November 14, 2016
Gold Broadly Steady on Short Covering After Global Commodity Sell-Off
(Reuters) - Gold was broadly steady on Monday on short covering, hovering around more than five-month lows hit on Friday after a global sell-off in commodities.
Spot gold slipped about 0.1 percent to $1,224.10 an ounce at 0041 GMT. It rose nearly 0.5 percent earlier in the session.
U.S. gold futures were mostly unchanged at $1,223.40 per ounce.
The U.S. dollar touched a nine-month peak in Asia on Monday as the risk of faster inflation at home and greater bond issuance kept Treasury yields elevated, a painful mix for assets in many emerging market countries.
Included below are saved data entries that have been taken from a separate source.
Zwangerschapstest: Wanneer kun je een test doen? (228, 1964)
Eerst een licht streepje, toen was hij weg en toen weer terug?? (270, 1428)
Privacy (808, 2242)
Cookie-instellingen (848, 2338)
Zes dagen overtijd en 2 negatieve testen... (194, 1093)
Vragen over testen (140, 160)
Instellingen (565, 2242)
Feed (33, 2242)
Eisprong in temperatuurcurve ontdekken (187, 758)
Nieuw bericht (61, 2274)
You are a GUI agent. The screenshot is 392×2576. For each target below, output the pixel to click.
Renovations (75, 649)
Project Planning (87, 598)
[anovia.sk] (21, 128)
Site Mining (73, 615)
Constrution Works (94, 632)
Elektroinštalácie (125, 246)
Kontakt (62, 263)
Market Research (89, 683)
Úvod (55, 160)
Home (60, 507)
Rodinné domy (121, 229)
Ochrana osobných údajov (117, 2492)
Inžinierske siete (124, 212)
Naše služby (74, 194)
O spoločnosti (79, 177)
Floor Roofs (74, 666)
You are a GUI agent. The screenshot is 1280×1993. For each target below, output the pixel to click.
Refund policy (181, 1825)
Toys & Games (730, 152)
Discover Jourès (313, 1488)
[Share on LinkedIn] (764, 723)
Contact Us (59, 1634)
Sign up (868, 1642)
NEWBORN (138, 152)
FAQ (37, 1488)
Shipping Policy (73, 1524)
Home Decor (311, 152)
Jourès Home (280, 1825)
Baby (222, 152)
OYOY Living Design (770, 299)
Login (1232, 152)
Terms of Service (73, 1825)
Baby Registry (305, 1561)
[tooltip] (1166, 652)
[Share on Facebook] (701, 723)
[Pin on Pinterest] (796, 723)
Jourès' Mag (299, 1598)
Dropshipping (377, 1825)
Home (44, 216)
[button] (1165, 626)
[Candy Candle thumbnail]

MSCI's broadest index of Asia-Pacific shares outside Japan was off 0.45 percent.
U.S. economic growth prospects appear strong enough for the Federal Reserve to proceed with gradual interest rate rises but the central bank is monitoring an increase in long-term U.S. government borrowing costs, Fed Vice Chair Stanley Fischer said on Friday.
After Donald Trump's victory in the U.S. presidential election, investors may refocus in the coming week on the health of the world economy and any signs that years of rock-bottom interest rates and fiscal austerity are coming to an end.
President-elect Donald Trump began laying the groundwork on Friday to take office on Jan. 20, 2017, gathering the most loyal advisers from his campaign and three of his children to plot his transition strategy.
European Central Bank rate setter Philip Lane shrugged off a sell-off in euro zone government bonds since Donald Trump won the U.S. election, playing down the significance of "day-by-day" market moves for ECB policy.
The Bank of Japan is expected to wait until the middle of next year before adopting further stimulus measures, although Donald Trump's election adds uncertainty to the economic outlook, a Reuters poll found on Friday.
SPDR Gold Trust, the world's largest gold-backed exchange-traded fund, said its holdings fell 0.76 percent to 934.56 tonnes on Friday from 941.68 tonnes on Thursday.